Wingecarribee Local Environmental Plan

2010 (Amendment No 18)

under the

Environmental Planning and Assessment Act 1979

I, the Minister for Planning and Infrastructure, make the following local environmental plan under the Environmental Planning and Assessment Act 1979.

MARK PEPPING, GROUP MANAGER STRATEGIC AND ASSETS,

WINGECARRIBEE SHIRE COUNCIL

As delegate for the Minister for Planning and Infrastructure

Wingecarribee Local Environmental Plan 2010 (Amendment

No 18)

under the

Environmental Planning and Assessment Act 1979

1      Name of Plan

This Plan is Wingecarribee Local Environmental Plan 2010 (Amendment No 18).

2      Commencement

This Plan commences on the day on which it is published on the NSW legislation website.

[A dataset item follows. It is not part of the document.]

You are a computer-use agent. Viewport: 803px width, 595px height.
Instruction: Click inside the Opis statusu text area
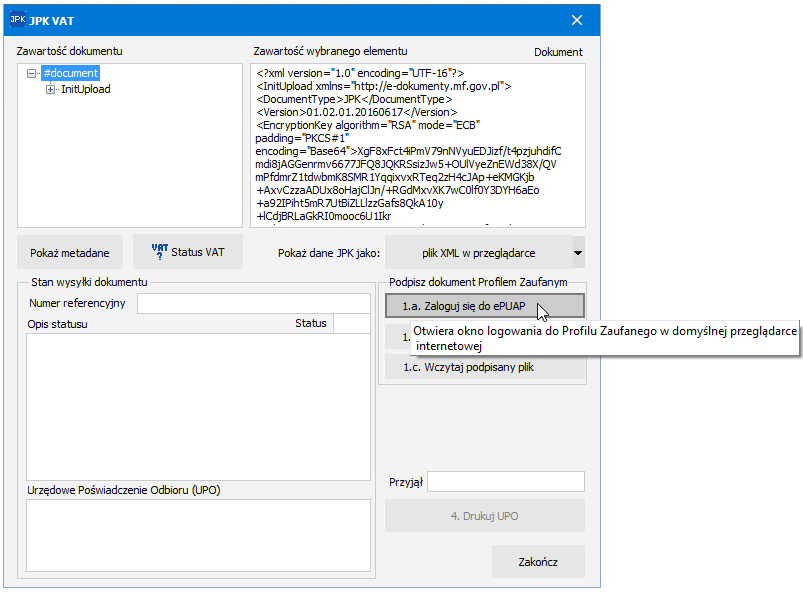pyautogui.click(x=198, y=407)
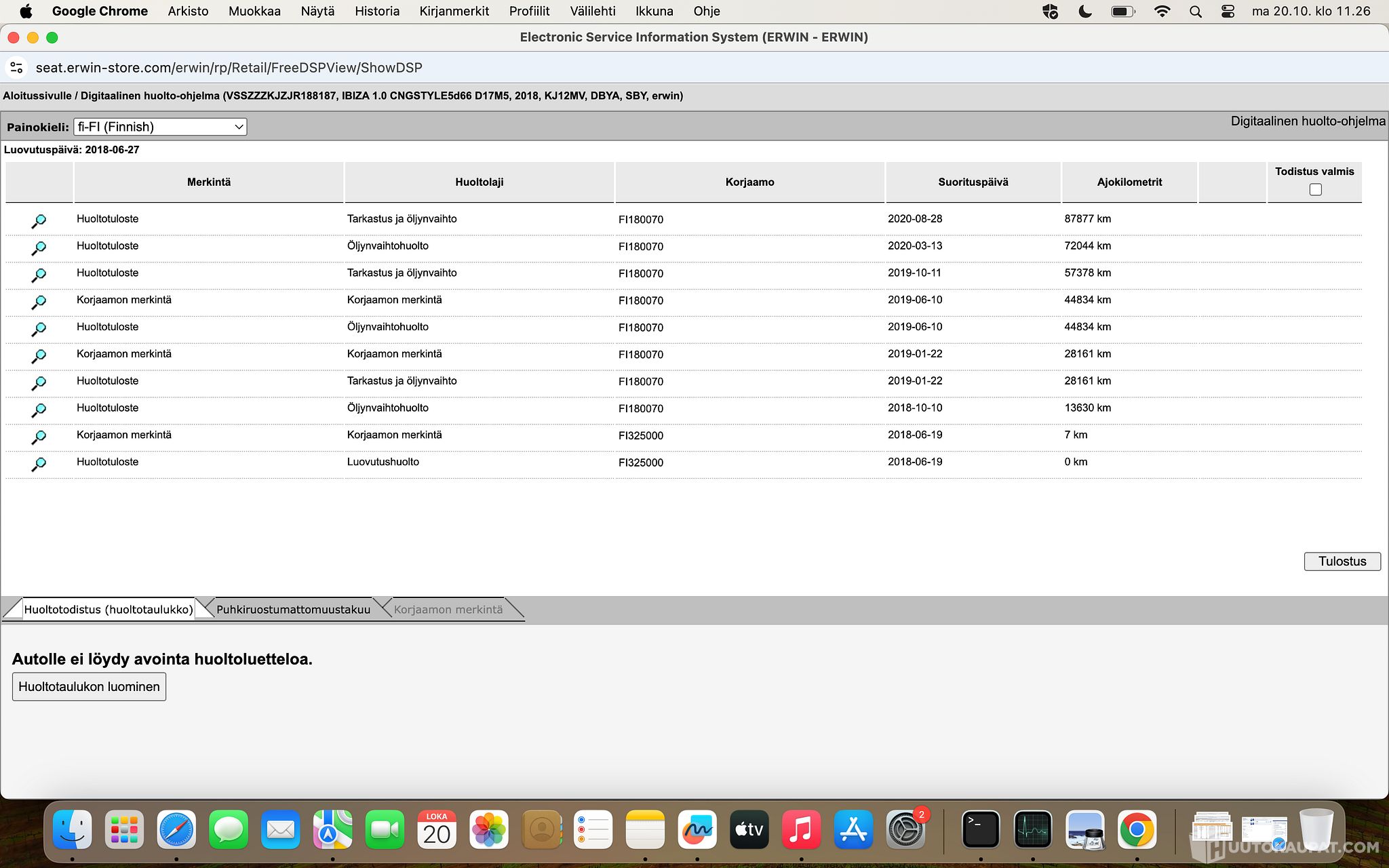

3      Land to which Plan applies

This Plan applies to all land to which Wingecarribee Local Environmental Plan 2010 applies.

Schedule 1

Amendment of Wingecarribee Local

Environmental Plan 2010

Clause 4.2B

Insert after clause 4.2A:

4.2B

Boundary changes between lots in certain rural, residential and environment

protection zones

(1)

The objective of this clause is to permit the boundary between 2 lots to be altered in certain circumstances, to give landowners a greater opportunity to achieve the objectives of a zone.

(2)

This clause applies to land in any of the following zones:

(a)

Zone RU1 Primary Production,

(b)

Zone RU2 Rural Landscape,

(c)

Zone RU3 Forestry,

(d)

Zone RU4 Primary Production Small Lots,

(e)

Zone R5 Large Lot Residential,

(f)

Zone E2 Environmental Conservation,

(g)

Zone E3 Environmental Management,

(h)

Zone E4 Environmental Living.

(3)

Despite clause 4.1 (3), development consent may be granted to the subdivision of 2 adjoining lots, being land to which this clause applies, if the subdivision is of a lot that is less than 2 hectares and will not result in any of the following:

(a)

an increase in the number of lots,

(b)

an increase in the number of dwelling houses, secondary dwellings or dual occupancies on, or dwelling houses, secondary dwellings or dual occupancies that may be erected on, any of the lots.

(4)

Before determining a development application for the subdivision of land

under this clause, the consent authority must consider the following:

(a)

the existing uses and approved uses of other land in the vicinity of the subdivision,

(b)

whether or not the subdivision is likely to have a significant impact on land uses that are likely to be preferred and the predominant land uses in the vicinity of the development,

(c)

whether or not the subdivision is likely to be incompatible with a use referred to in paragraph (a) or (b),

(d)

whether or not the subdivision is likely to be incompatible with a use on land in any adjoining zone,

(e)

any measures proposed by the applicant to avoid or minimise any incompatibility referred to in paragraph (c) or (d),

(f)

whether or not the subdivision is appropriate having regard to the natural and physical constraints affecting the land,

(g)

whether or not the subdivision is likely to have an adverse impact on the environmental values or agricultural viability of the land.

(5)

This clause does not apply:

(a)

in relation to the subdivision of individual lots in a strata plan or a community title scheme, or

(b)

if the subdivision would create a lot that could itself be subdivided in accordance with clause 4.1.